# What is needed
A picture should never appear in your copy. Transcribe the listing exactly from its first line through the line with "Given: Select the Orthodox Holidays checkbox", both ends included.

__________

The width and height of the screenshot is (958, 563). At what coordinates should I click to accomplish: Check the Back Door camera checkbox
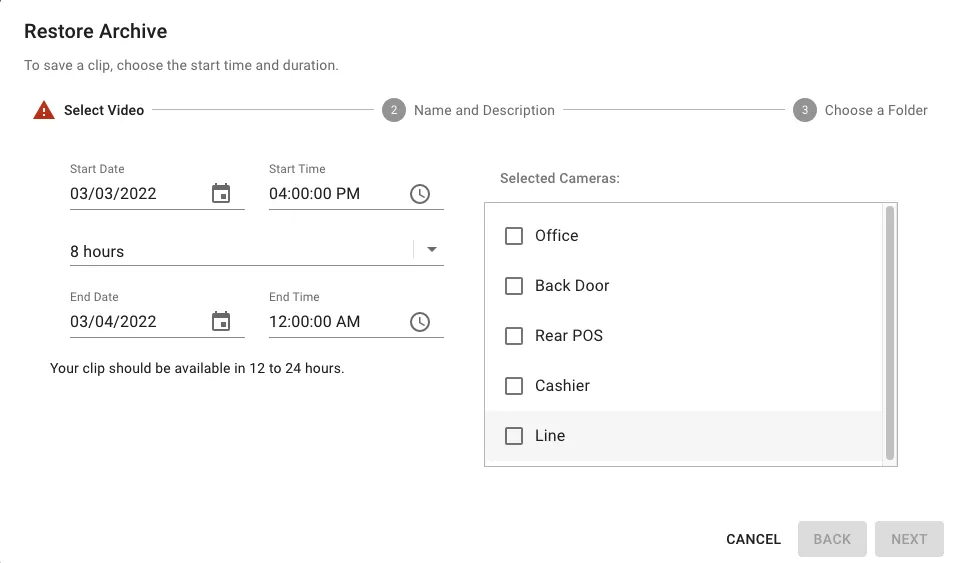click(x=514, y=286)
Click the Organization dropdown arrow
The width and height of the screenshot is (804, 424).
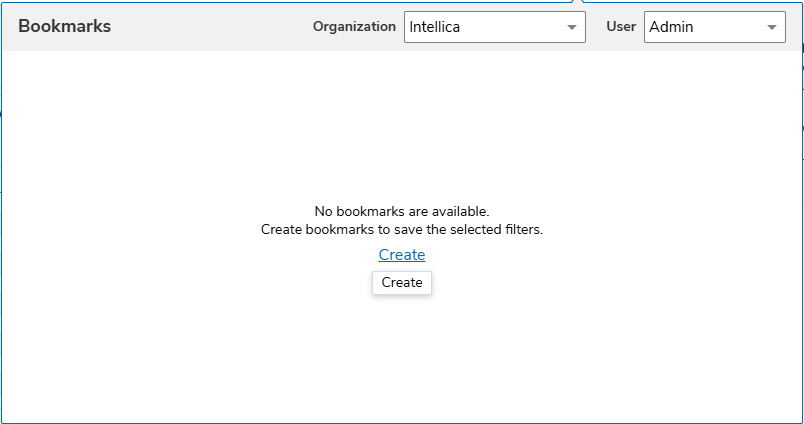point(572,28)
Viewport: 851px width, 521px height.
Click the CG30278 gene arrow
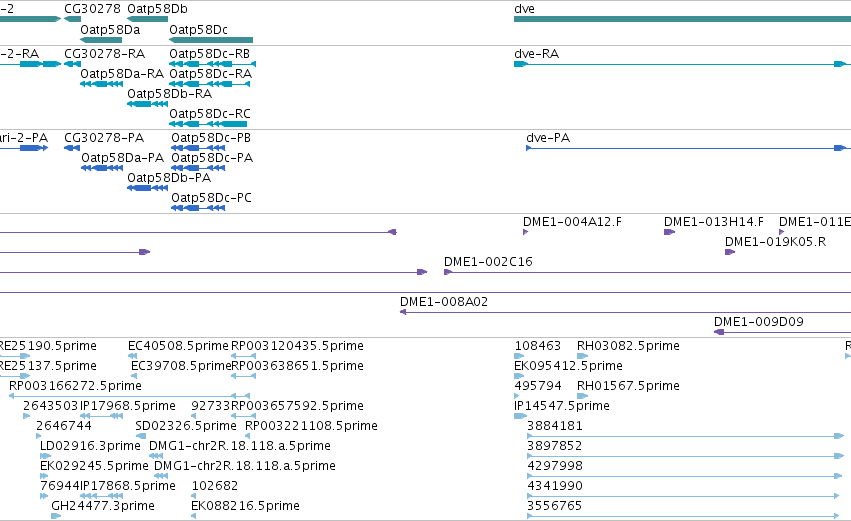[x=72, y=19]
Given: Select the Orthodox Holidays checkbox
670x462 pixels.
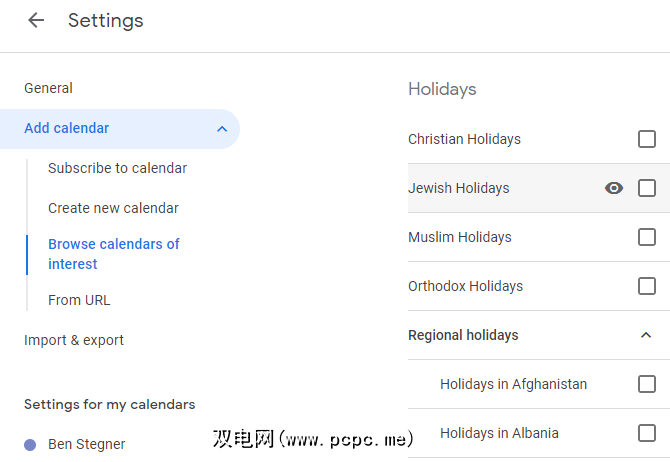Looking at the screenshot, I should pyautogui.click(x=647, y=286).
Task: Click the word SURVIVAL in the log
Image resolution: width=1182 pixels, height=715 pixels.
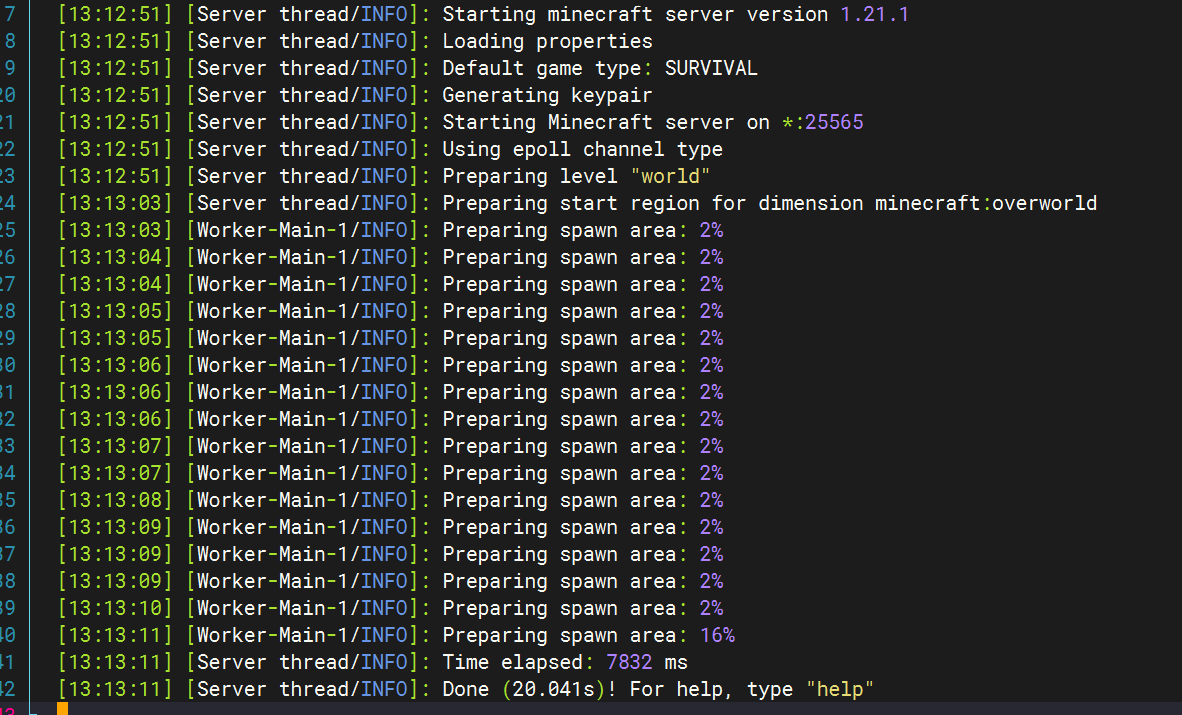Action: coord(711,69)
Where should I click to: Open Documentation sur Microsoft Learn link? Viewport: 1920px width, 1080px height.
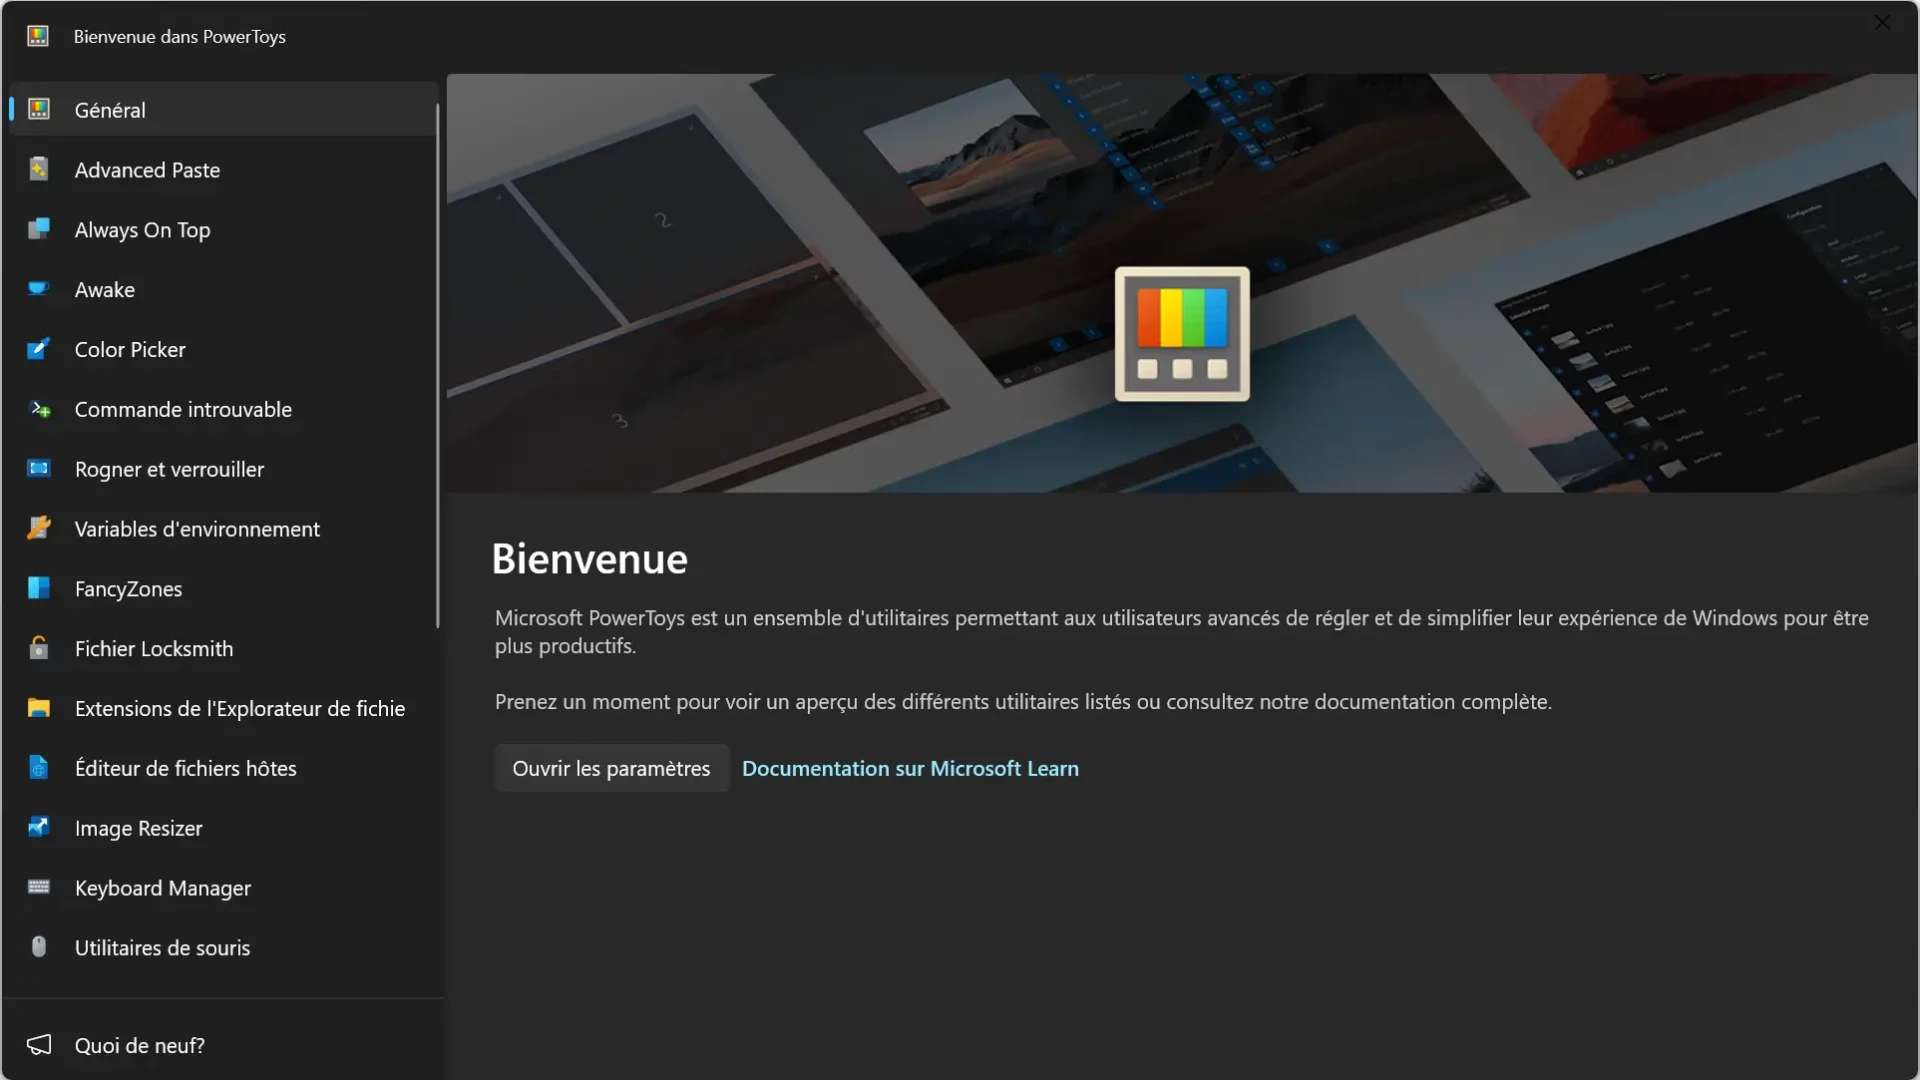pos(910,767)
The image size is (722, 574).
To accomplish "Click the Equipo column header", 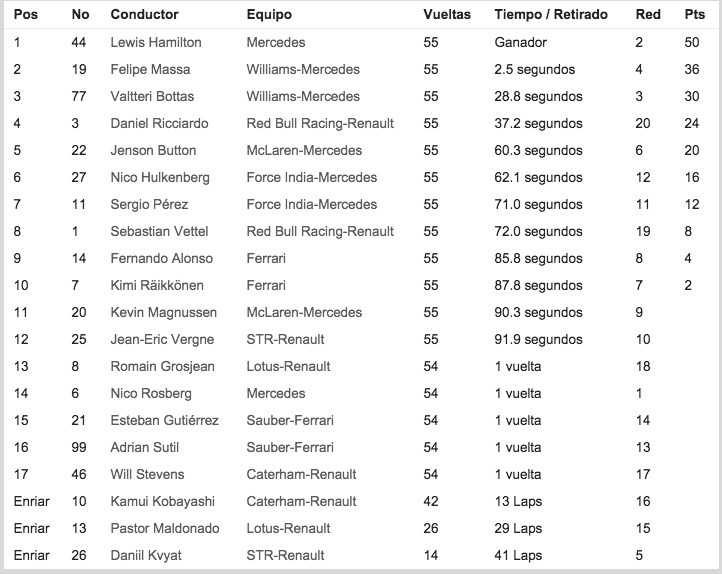I will click(269, 15).
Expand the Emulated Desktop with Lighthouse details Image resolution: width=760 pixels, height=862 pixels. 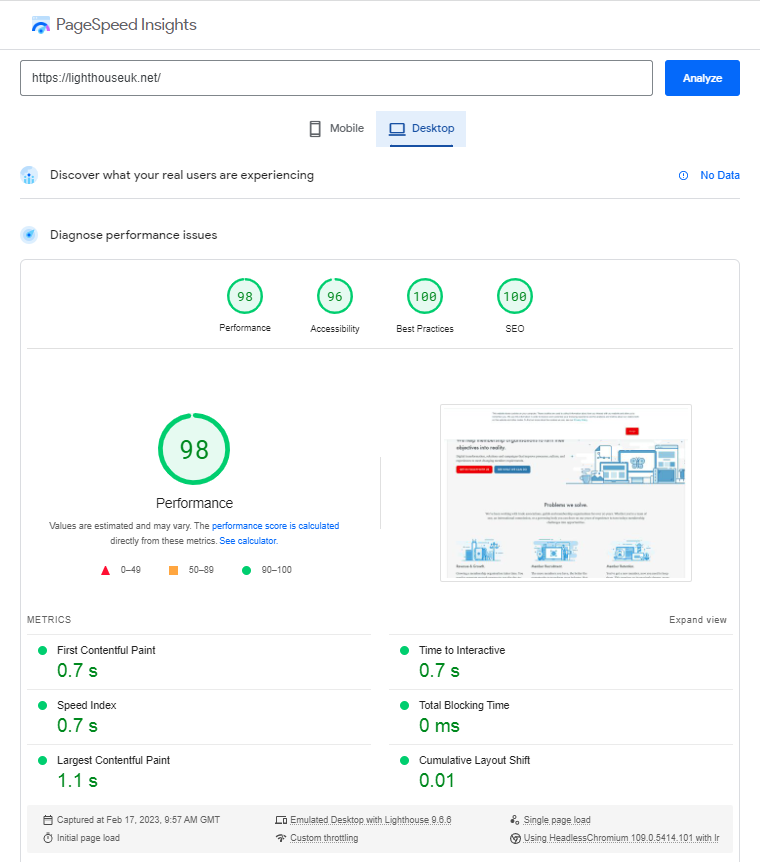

__________

# Final answer
The width and height of the screenshot is (958, 563). At what coordinates should I click to accomplish: Check the Back Door camera checkbox
click(x=514, y=286)
Click the Organization dropdown arrow
The width and height of the screenshot is (804, 424).
point(572,28)
Viewport: 851px width, 521px height.
Click the CG30278 gene arrow
[x=72, y=19]
Given: Select the Orthodox Holidays checkbox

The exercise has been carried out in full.